### Saved data entries
++++++++++
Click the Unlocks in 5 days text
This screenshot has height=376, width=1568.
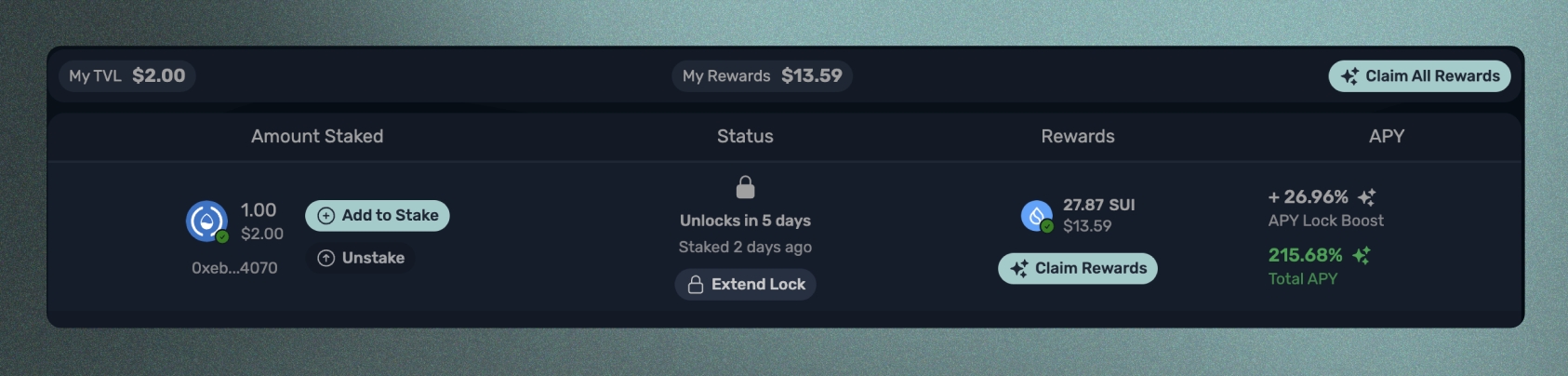745,221
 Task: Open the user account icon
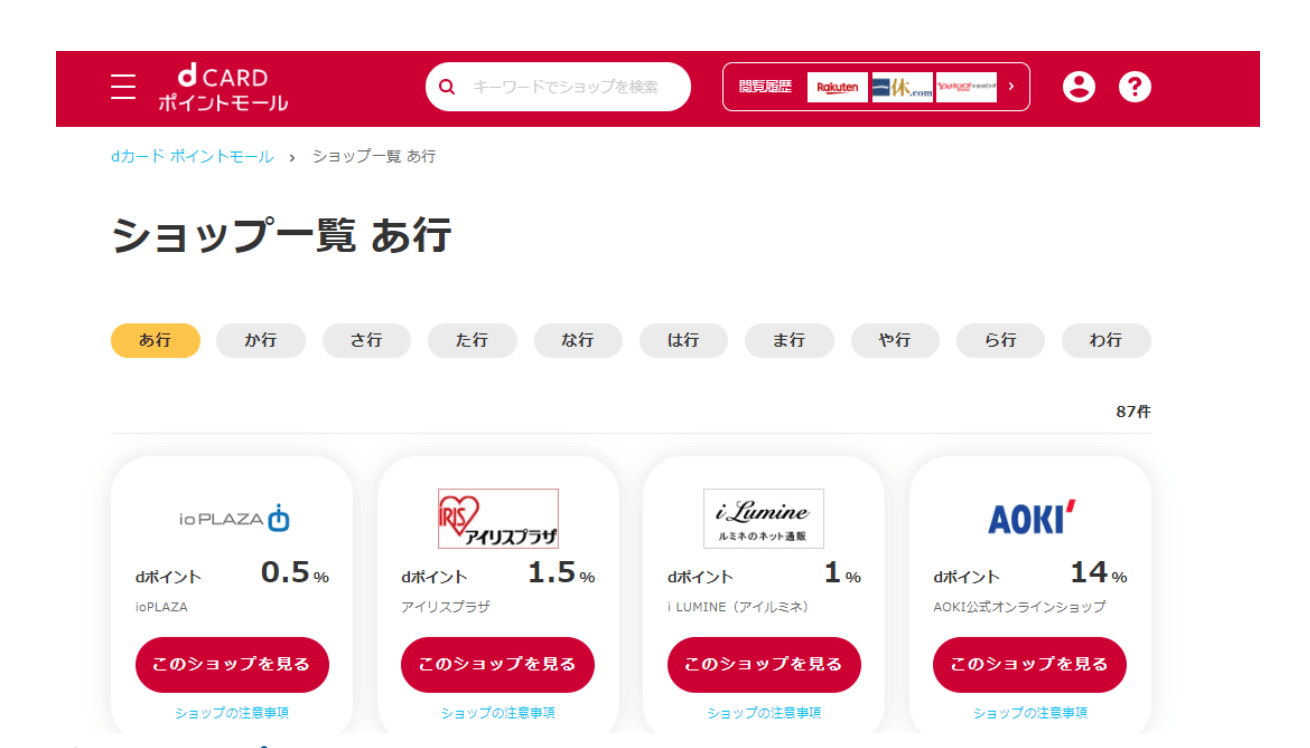[x=1078, y=87]
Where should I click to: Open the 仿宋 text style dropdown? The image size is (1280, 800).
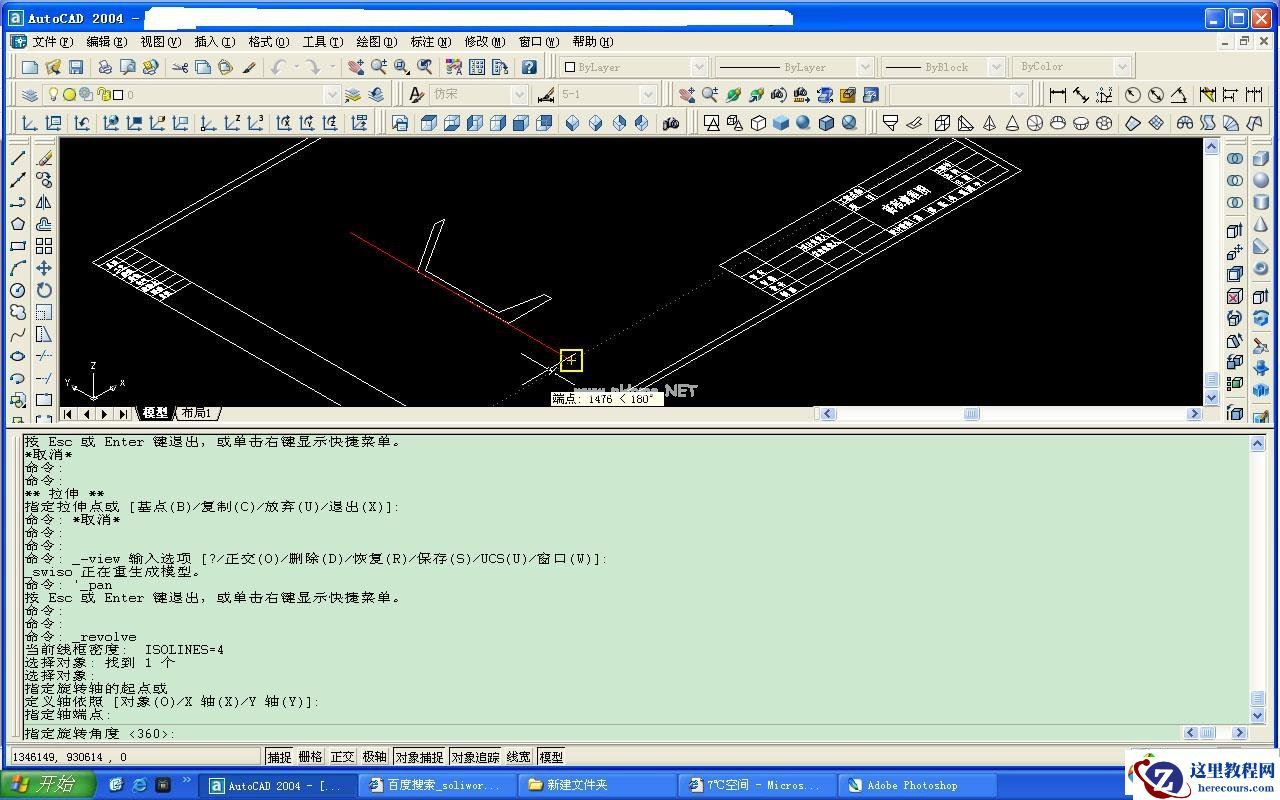(519, 95)
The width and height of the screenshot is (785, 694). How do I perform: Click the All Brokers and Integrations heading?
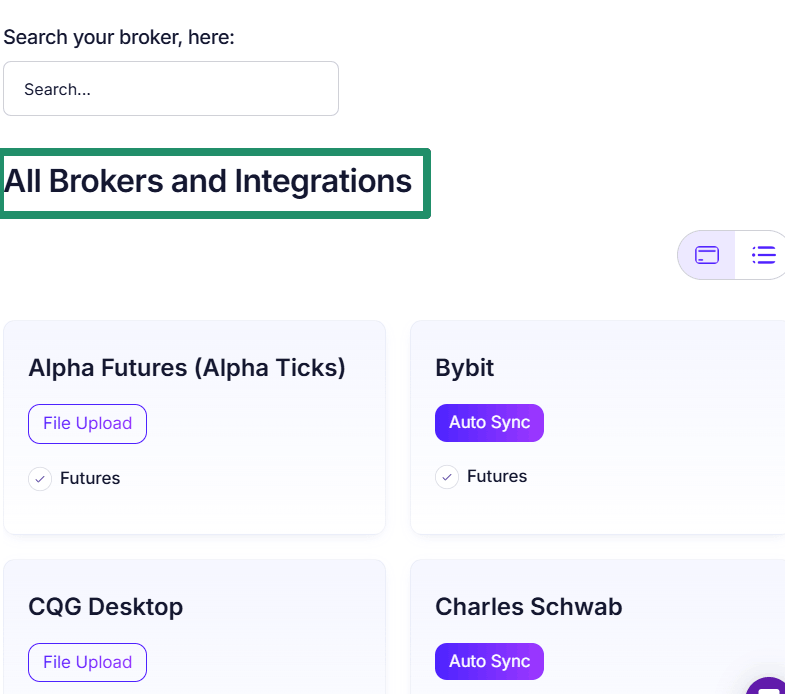(x=208, y=181)
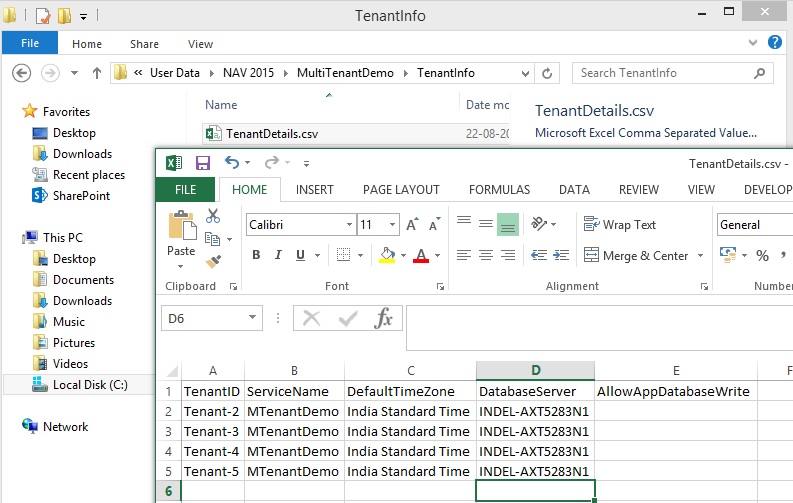Click the Percent Style icon

762,256

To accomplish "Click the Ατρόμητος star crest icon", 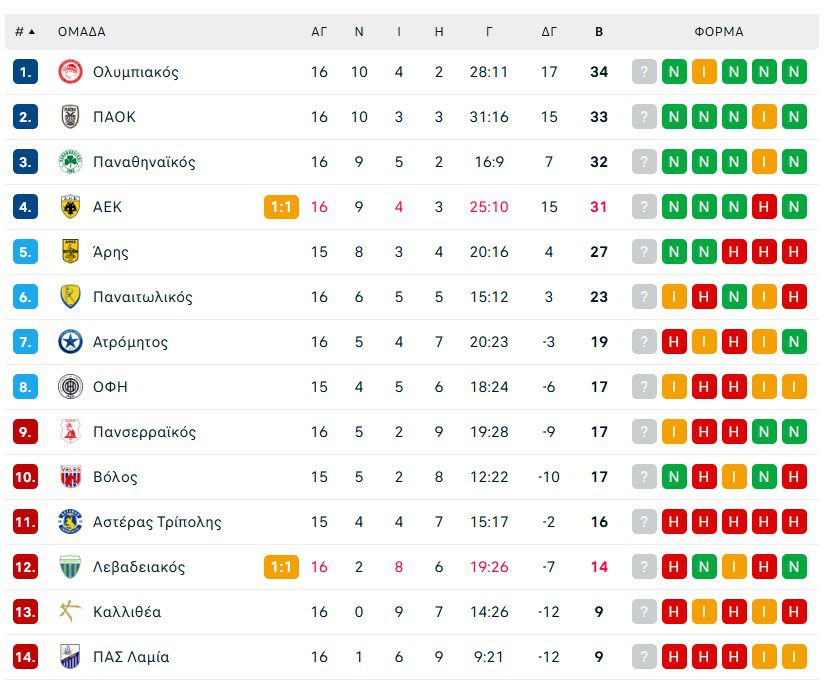I will tap(70, 342).
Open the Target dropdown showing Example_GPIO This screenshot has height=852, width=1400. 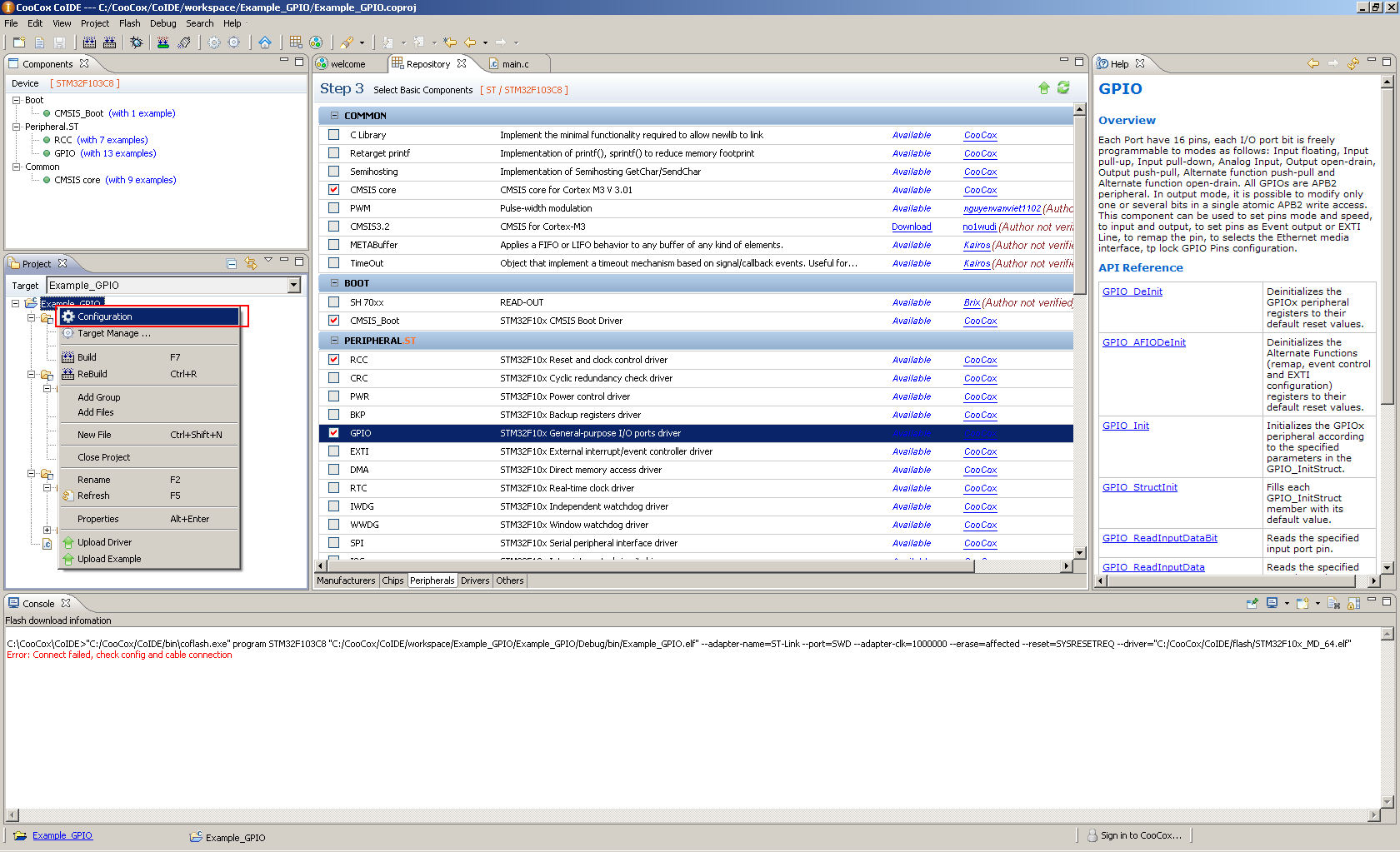[x=293, y=286]
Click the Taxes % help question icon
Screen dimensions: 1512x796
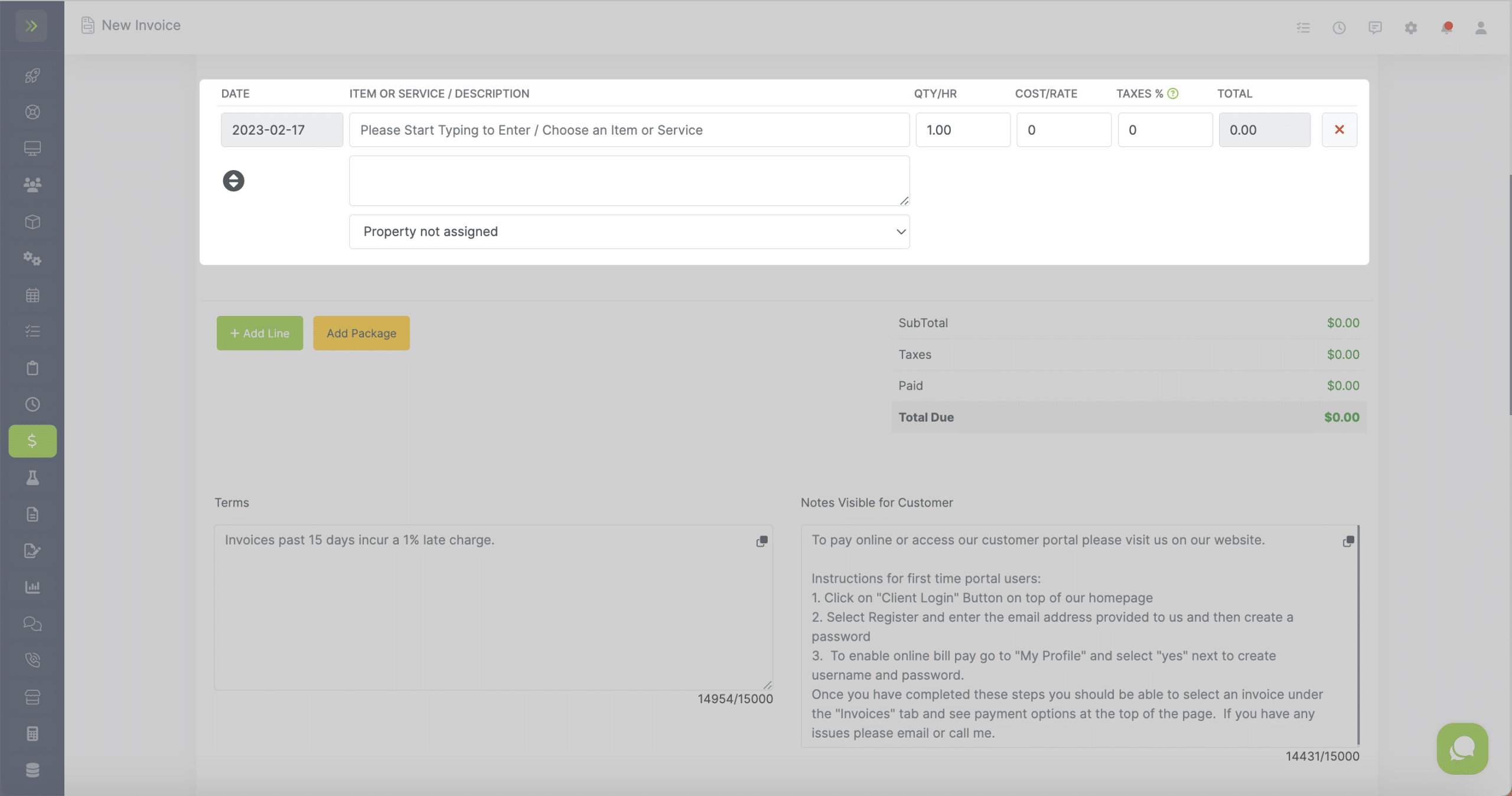click(x=1173, y=93)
++++++++++
### WHAT IS EXPECTED
Collect and copy out every line in the entries above that contains the string "text". The match must respect case.

### ANSWER TO THIS TASK
Click the Unlocks in 5 days text
Where should I click to: Open the 仿宋 text style dropdown? The image size is (1280, 800).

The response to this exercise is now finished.